[Dev] DRAFT: Python Schema API proposal
Bryan Stearns
stearns at osafoundation.org
Mon Apr 18 11:45:46 PDT 2005
Phillip,
How does the plan below deal with stamping?
...Bryan
Phillip J. Eby wrote:
> -------------------------------------
> Defining Chandler Schemas with Python
> -------------------------------------
>
>
> Introduction
> ============
>
> As many of you may know, I've for some time now been promoting the
> idea of replacing parcel XML with Python code for defining item
> schemas, and I created a proof-of-concept for this in the "Spike"

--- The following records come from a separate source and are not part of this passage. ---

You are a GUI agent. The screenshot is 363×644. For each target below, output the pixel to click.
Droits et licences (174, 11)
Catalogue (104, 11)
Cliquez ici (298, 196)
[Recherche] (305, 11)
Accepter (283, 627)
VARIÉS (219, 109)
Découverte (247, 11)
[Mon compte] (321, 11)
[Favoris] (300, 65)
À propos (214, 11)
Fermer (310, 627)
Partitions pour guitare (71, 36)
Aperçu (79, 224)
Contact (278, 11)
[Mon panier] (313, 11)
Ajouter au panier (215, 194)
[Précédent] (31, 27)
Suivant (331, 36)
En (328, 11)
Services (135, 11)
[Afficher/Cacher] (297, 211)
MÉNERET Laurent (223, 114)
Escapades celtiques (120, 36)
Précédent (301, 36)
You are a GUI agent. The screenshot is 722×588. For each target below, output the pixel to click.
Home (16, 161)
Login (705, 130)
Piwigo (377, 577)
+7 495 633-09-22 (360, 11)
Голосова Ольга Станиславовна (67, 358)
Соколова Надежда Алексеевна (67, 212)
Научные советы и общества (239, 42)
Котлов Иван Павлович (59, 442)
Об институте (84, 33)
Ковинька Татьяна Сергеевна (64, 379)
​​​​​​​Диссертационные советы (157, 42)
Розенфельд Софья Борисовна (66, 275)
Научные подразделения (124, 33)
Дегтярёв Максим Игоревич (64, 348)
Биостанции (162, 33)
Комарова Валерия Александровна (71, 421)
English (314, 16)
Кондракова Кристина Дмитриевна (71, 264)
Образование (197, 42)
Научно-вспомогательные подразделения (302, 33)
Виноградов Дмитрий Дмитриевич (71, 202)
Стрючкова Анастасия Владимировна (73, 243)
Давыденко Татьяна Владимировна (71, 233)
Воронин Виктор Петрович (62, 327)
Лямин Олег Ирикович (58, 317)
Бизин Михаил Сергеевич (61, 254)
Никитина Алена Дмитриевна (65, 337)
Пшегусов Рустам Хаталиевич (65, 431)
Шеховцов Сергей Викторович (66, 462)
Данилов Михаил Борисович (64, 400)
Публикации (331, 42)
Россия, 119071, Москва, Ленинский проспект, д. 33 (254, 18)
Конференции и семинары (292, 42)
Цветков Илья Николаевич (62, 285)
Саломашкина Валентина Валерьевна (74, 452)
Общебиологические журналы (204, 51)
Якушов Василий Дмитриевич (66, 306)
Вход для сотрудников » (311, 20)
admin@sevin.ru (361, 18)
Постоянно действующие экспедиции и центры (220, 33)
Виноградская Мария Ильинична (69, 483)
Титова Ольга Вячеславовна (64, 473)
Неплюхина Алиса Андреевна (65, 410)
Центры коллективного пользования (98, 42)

> project, found under 'internals' in the Chandler CVS.
>
> Since the PyCon sprints, it's my understanding that there's now a
> broad and actionable consensus at OSAF that it is indeed desirable to
> move to using Python syntax in place of XML for parcels' schema
> definition. So, after working with Andi and Grant to get the
> necessary infrastructure in place within Chandler, I'd like to present
> my proposal for what the Python schema definitions will look like, how
> migration might take place, and what new possibilities for Chandler
> development these changes will enable.
>
> If you haven't had a chance to look at Spike yet, you may find it
> helpful to read at least the "Introduction" section of this document:
>
> http://cvs.osafoundation.org/viewcvs.cgi/internal/Spike/src/spike/schema.txt?rev=HEAD&content-type=text/vnd.viewcvs-markup
>
>
> which presents a simple Python syntax for defining schemas. The
> actual syntax used in Chandler will be different, but the above
> document gives a good introduction to the concept, with lots of
> working examples. (In fact, the document is designed for use with
> Python's "doctest" module and is literally a part of Spike's unit
> tests. As much as is practical, I'll be using this approach for the
> changes to Chandler, so that the API will be documented and tested at
> the same time as it's developed.)
>
> You'll notice, by the way, that the documentation doesn't talk much
> about Kinds, or names, paths, repository views, and parents. That's
> because in Spike's API, you don't need any of these things in order to
> create an Item. You just create the item, and until you take some
> action to store it, it's simply an ordinary Python object.
>
>
> How it will Work
> ================
>
> Here's a snippet of XML from the parcel.xml of the osaf.contentmodel
> package::
>
> <Kind itsName="ContentItem">
> <superKinds itemref="Item"/>
> <classes
> key="python">osaf.contentmodel.ContentModel.ContentItem</classes>
> <description>Content Item is the abstract super-kind for
> things like Contacts, Calendar Events, Tasks, Mail Messages, and
> Notes. Content Items are user-level items, which a user might file,
> categorize, share, and delete.</description>
> <Attribute itsName="body">
> <displayName>Body</displayName>
> <type itemref="Lob"/>
> <description>All Content Items may have a body to contain
> notes. It's not decided yet whether this body would instead contain
> the payload for resource items such as presentations or spreadsheets
> -- resource items haven't been nailed down yet -- but the payload may
> be different from the notes because payload needs to know MIME type,
> etc.</description>
> </Attribute>
>
> Here's the corresponding code in the proposed schema API::
>
> from application import schema # not sure if this is where it
> will go
> from repository.schema import Types
>
> class ContentItem(schema.Item):
> """Base class for content items
>
> A content item (such as a contact, note, photo, etc.) Content
> objects are
> user-level items that a user might file, categorize, share,
> and delete.
> """
>
> body = schema.One(Types.Lob,
> displayName = "Body",
> doc = """\
> All Content Items may have a body to contain notes. It's
> not decided
> yet whether this body would instead contain the payload
> for resource
> items such as presentations or spreadsheets -- resource
> items haven't
> been nailed down yet -- but the payload may be different
> from the notes
> because payload needs to know MIME type, etc."""
> )
>
> The fundamental idea here is that Python class definitions replace
> Kind elements, and Python property definitions replace Attribute
> elements. Superkinds are defined by inheritance. Parcels are Python
> packages. Standard Python "import" statements replace XML namespace
> definitions.
>
> This has several useful consequences. First, it makes item classes
> independent of parcel loading, which means they're easy to unit test.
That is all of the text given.